- Overview
- Installation
- Required Toolboxes
- Usage of the MPF-BML code
- gp160 processed MSA
- gp160 landscape
- Troubleshooting
This repository contains
- Implementation (in MATLAB) of the Minimum Probability Flow-Boltzmann Machine Learning (MPF-BML) framework, an algorithm which infers the parameters of the maximum entropy distribution (Boltzmann distribution) using the Potts model. We apply this framework to infer the fitness landscape of gp160 based on its sequence data, however the framework can be used for any problem requiring inference of the maximum entropy parameters. (gp160 is a protein in HIV which is the primary target of antibodies.)
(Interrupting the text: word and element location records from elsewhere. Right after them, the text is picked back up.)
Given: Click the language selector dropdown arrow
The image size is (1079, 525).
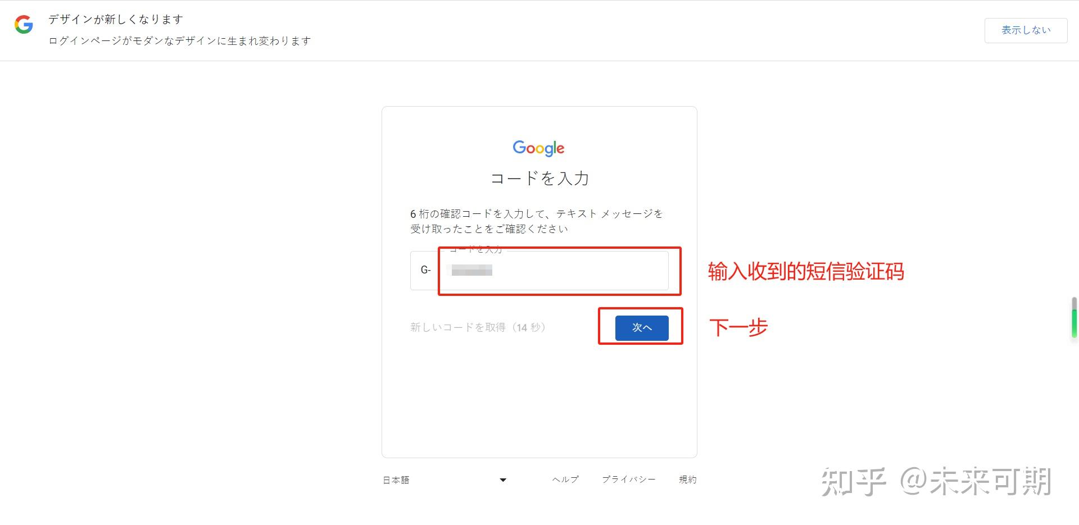Looking at the screenshot, I should 503,480.
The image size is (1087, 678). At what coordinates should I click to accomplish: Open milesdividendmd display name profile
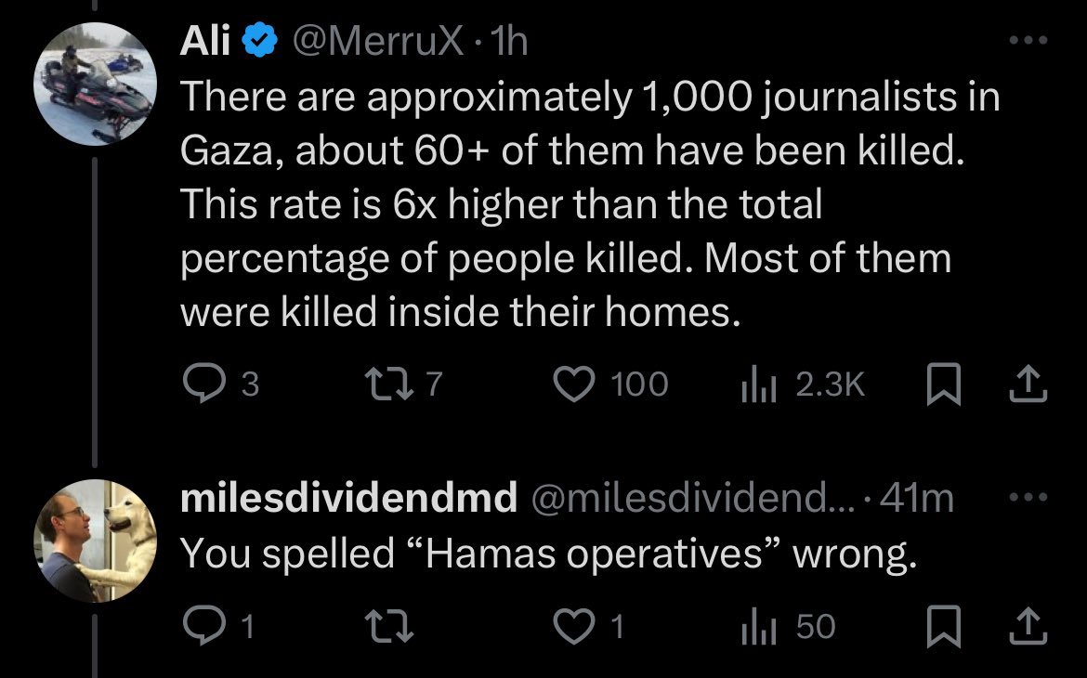pyautogui.click(x=348, y=498)
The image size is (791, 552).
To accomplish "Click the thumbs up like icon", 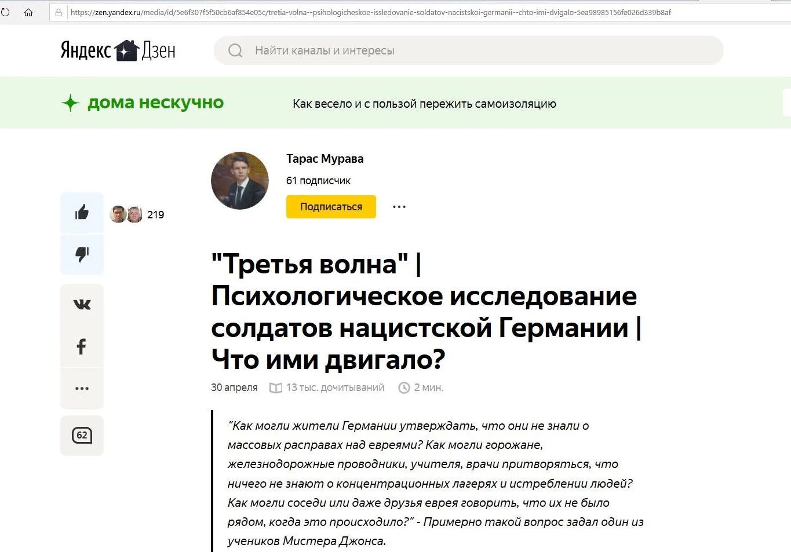I will (x=82, y=213).
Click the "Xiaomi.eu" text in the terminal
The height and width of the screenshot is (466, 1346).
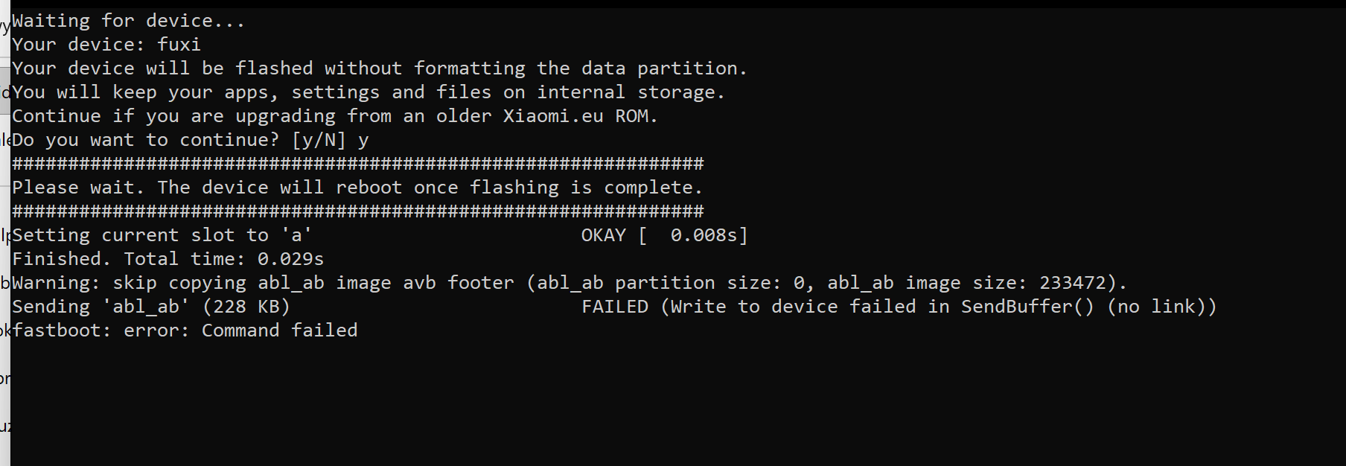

- Preprocessed mulitple sequence alignment (MSA) of gp160 (FASTA format) and
- Gp160 landscape (MATLAB .mat format)
as described in
RHY Louie, KJ Kaczorowski, JP Barton, AK Chakraborty, MR McKay, "The fitness landscape of the Human Immunodeficiency Virus envelope protein that is targeted by antibodies", Proceedings of the National Academy of Sciences (PNAS), 2018
To run the MPF and BML components of the framework, there are two C MEX files in the "Helper Functions" folder which need to be built. This can be compiled by the following instructions:
- Open MATLAB
- Change directory to the "Helper Functions" folder.
- In the command prompt, enter
mex K_dK_MPF.c
- In the command prompt, enter
mex gibbs_potts_mex.c
The following MATLAB toolboxes are required:
- Bioinformatics
- Communications System
- Parallel Computing
The MPF-BML computational framework is an algorithm to infer the field and coupling parameters of the Maximum Entropy distribution. An example working code can be found in the script
main_MPF_BML.m
which runs the complete framework, and plots various statistics to confirm the inferred parameters. The code has been deliberately left as a script, not a function, to allow users to explore the different steps of the framework. Example data is provided.
The framework comprises of three main functions corresponding to the three key steps of the algorithm, each of which can be run independently of the other. Before describing the steps, first note that each function requires as input a sample character matrix msa_aa
, which can be formed from a FASTA file with name fasta_name
by
[Header_fasta, Sequence_fasta] = fastaread(fasta_name);
msa_aa = cell2mat(Sequence_fasta');
The above code however, assumes that each sequence is of the same length, which you will have to ensure yourself. An example FASTA file is provided in the folder "MSA and Landscape".
We now describe the three steps, where we assume all examples are to be run in the MATLAB command prompt.
The purpose of this step is to reduce the number of states (resulting in a decrease in the number of couplings) to achieve a balance between bias and variance. The function which implements this is mutantCombining
and the output phi_opt
is the optimal combining factor which represents the fraction of the entropy obtained by "coarse-graining" or combining the least-frequent states to one state, compared to the entropy without combining. Note that phi_opt=0
corresponds to the pure Ising case, while phi_opt=1
corresponds to the pure Potts case.
Choose the optimal combining factor from phi_array
, a vector of possible values, and weight_seq
, the weighting per sequence.
phi_array = [0:0.1:1];
weight_seq = ones(size(msa_aa,1),1) ; % equal weighting per patient
phi_opt = mutant_combining(msa_aa, 'weight_seq',weight_seq,'phi_array',phi_array);
The default values of weight_seq is set to equal weighting per patient, i.e.,
weight_seq = ones(size(msa_aa,1),1) ; % equal weighting per patient
while the default value of phi_array is
phi_array=[0 0.1 0.2 0.3 0.4 0.5 0.6 0.7 0.8 0.9:0.1:1];
Thus running
phi_opt = mutant_combining(msa_aa);
will produce the optimal combining factor using these default values.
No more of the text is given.